En 1924, dos jovencitos judíos de clase alta, particularmente dotados intelectualmente, leyeron demasiado a Nietzsche y se ungieron a sí mismos como superhombres. La manera que encontraron de probar tal fantasía fue cometer fría e innecesariamente un asesinato y la víctima fue un compañero de colegio algo menor, pero vecino de uno de ellos y un poco "vulgar". Lo secuestraron, lo mataron, dispusieron del cadáver. Los superhombres en teoría demostraron ser en realidad dos chambones y a las pocas horas estaban presos, con el horror de sus familias, la ciudad de Chicago y toda la nación. Por la arrogancia con que confesaron y con que actuaron en el juicio subsiguiente, puede pensarse que la chambonada era indiferencia, desafío, una prueba más de su megalomanía. Se llamaban, famosamente para la historia del crimen, Nathan Leopold y Richard Loeb, y tuvieron como abogado defensor nada menos que a Clarence Darrow, que ya era famoso él mismo y que lo fue aún más al año siguiente defendiendo en Tennessee al profesor de Secundaria que había osado enseñar la teoría de la evolución de Darwin a sus alumnos, tema del film de Kramer Heredarás el viento, y casi al mismo tiempo a una familia negra enfrentada a un amago de linchamiento por parte de blancos que querían expulsarlos del barrio. Por un lado, Darrow consiguió la absolución del profesor de biología y de la familia negra, pero en el caso de Leopold y Loeb no pudo sino limitarse a salvarlos de la silla eléctrica. En su brillante alegato, que la obra de Logan recoge, desliza en un momento esta frase: "se dice el pecado, pero no el pecador". De ahí el enigmático título, que yo y por lo visto Denevi, decidimos preservar. Loeb murió asesinado en la cárcel un año después, Leopold salió libre en los años cincuenta, se fue a vivir a Puerto Rico y se dedicó a su pasión: la ornitología.

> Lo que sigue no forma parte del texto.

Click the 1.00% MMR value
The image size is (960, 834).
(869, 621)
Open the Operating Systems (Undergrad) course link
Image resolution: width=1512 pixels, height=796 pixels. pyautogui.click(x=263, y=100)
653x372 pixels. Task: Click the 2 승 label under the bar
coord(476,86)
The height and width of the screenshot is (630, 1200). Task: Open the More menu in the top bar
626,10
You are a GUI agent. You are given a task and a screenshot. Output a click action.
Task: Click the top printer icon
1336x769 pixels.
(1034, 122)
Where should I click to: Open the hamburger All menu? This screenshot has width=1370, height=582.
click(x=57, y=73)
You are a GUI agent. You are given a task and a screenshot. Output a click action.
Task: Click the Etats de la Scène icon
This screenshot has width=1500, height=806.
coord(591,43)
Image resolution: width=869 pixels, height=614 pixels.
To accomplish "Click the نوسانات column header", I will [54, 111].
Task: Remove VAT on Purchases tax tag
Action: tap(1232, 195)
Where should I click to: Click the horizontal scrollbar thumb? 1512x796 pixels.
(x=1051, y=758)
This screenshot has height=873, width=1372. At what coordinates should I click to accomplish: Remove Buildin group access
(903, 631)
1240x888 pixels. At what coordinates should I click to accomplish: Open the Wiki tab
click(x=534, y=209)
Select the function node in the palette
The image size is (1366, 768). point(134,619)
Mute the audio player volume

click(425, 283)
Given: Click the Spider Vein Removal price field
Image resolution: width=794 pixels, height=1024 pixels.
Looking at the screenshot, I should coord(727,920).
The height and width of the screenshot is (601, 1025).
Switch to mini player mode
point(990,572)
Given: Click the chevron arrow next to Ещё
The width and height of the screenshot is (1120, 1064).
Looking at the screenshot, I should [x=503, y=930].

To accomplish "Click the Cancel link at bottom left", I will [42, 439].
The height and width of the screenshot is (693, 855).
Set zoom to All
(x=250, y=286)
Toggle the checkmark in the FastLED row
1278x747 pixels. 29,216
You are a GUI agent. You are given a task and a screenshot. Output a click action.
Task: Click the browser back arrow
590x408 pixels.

También en los 50 se hizo la película Compulsión de un hábil director de thrillers, Richard Fleischer, con un reparto que lanzó a dos talentosos actores jóvenes (Dean Stockwell y Bradford Dillman) y a Orson Welles como actor de carácter en el papel de Darrow, una actuación memorable. Unos años antes, Patrick Hamilton tuvo algo que ver con el tema. Ese dramaturgo inglés no menos hábil, había paseado por el mundo entero su Luz de gas (Gaslight, en cine La luz que agoniza) con el dudoso honor de inaugurar el doblaje en español de la Metro, una novedad que los heroicos montevideanos repudiamos con éxito. El propio Hamilton se inspiró en el crimen de Leopold y Loeb para una obrita llamada La soga, con cadáver en escena. Y nada menos que Hitchcock se propuso filmarla con el caprichoso y muy publicitado truco de reducir cientos de tomas a unas pocas secuencias sin cortes, lo cual no hizo más que enfatizar la teatralidad primaria del material de Hamilton. No hace todavía dos años, La soga tuvo una versión local defendida denodada e inmerecidamente por varios talentos juveniles. Y ya están de vuelta, en la Alianza, los auténticos Leopold y Loeb en la versión semidocumental de John Logan, con un suave toque romántico. Porque en la realidad no fueron solamente una pareja de criminales. Fueron, como se usa decir, una pareja.